> [OPDRACHT]:
Beantwoord aan de hand van het tekstfragment hieronder de volgende drie vragen:
1. Van welke rechtbank en locatie komt de beschikking van de kinderrechter, en van welke datum is die?
2. Vanaf wanneer beëindigt het hof de uithuisplaatsing?
3. Wie was de griffier, en op welke datum werd de beschikking in het openbaar uitgesproken?

Het hof is van oordeel dat de GI er in het kader van de ondertoezichtstelling wel voor moet zorgdragen, wellicht met behulp van de ambulante begeleiders [naam9] en [naam10] , met wie [de minderjarige] naar zij heeft verklaard het goed kan vinden, dat zodra [de minderjarige] terug is bij de vader, zij weer naar school gaat.

6.De slotsom

Op grond van hetgeen hiervoor is overwogen dient het hof de bestreden beschikking te vernietigen, voor zover het de verlenging van de uithuisplaatsing met ingang van heden betreft en in zoverre opnieuw dient te beschikken dat het hof de uithuisplaatsing met ingang van heden zal beëindigen, en te bekrachtigen voor het overige.

7.De beslissing

Het hof, beschikkende in hoger beroep:
vernietigt de beschikking van de kinderrechter in de rechtbank Gelderland, locatie Arnhem, van 18 april 2024, voor zover het de verlenging van de machtiging tot uithuisplaatsing met ingang van heden betreft, en in zoverre opnieuw beschikkende:
beëindigt de uithuisplaatsing van [de minderjarige] met ingang van heden;
bekrachtigt de beschikking van de kinderrechter in de rechtbank Gelderland, locatie Arnhem, van 18 april 2024, voor het overige;
verklaart deze beschikking tot zover uitvoerbaar bij voorraad.
Deze beschikking is gegeven door mrs. K.A.M. van Os-ten Have, P.B. Kamminga en
A.E. Grosscurt, bijgestaan door F.E. Knoppert als griffier, en is op 5 september 2024 uitgesproken in het openbaar in tegenwoordigheid van de griffier.

> [INHOUD DATASET]:
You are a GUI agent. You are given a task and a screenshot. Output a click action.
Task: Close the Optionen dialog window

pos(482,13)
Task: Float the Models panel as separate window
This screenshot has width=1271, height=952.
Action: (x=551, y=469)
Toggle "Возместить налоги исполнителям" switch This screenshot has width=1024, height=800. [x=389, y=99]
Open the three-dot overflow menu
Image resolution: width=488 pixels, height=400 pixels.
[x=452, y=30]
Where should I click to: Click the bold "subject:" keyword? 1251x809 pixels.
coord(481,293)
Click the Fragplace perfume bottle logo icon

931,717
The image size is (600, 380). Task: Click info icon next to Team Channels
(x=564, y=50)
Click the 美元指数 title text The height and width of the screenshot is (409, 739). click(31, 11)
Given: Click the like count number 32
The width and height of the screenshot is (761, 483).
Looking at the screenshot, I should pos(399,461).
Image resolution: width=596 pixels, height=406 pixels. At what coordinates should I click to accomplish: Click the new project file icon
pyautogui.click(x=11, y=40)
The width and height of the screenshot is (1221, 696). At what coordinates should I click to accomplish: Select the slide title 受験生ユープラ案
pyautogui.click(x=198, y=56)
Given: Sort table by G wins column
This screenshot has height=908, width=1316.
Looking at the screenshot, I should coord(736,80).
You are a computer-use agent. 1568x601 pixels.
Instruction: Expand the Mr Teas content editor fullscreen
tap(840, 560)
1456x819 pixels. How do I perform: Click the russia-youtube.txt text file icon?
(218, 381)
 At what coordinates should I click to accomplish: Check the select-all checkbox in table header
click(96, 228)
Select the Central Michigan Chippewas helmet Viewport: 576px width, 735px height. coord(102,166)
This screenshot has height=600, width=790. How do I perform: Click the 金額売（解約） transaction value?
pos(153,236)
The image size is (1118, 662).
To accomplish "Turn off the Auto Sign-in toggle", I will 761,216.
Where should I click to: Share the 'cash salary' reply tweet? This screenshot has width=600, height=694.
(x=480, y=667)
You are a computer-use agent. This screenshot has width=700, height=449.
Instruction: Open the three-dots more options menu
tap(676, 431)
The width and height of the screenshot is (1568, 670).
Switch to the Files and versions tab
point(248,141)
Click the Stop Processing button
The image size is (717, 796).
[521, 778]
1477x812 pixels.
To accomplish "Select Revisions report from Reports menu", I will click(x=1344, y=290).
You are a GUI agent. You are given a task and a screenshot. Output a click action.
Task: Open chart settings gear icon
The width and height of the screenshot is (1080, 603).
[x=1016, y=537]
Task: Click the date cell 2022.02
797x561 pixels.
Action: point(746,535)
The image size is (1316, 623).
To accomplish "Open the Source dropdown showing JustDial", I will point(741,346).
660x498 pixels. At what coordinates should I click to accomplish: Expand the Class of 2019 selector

> [ANTWOORD]:
1. De beschikking komt van de kinderrechter in de rechtbank Gelderland, locatie Arnhem, en is van 18 april 2024.
2. Het hof beëindigt de uithuisplaatsing met ingang van heden.
3. F.E. Knoppert was de griffier. De beschikking werd op 5 september 2024 in het openbaar uitgesproken.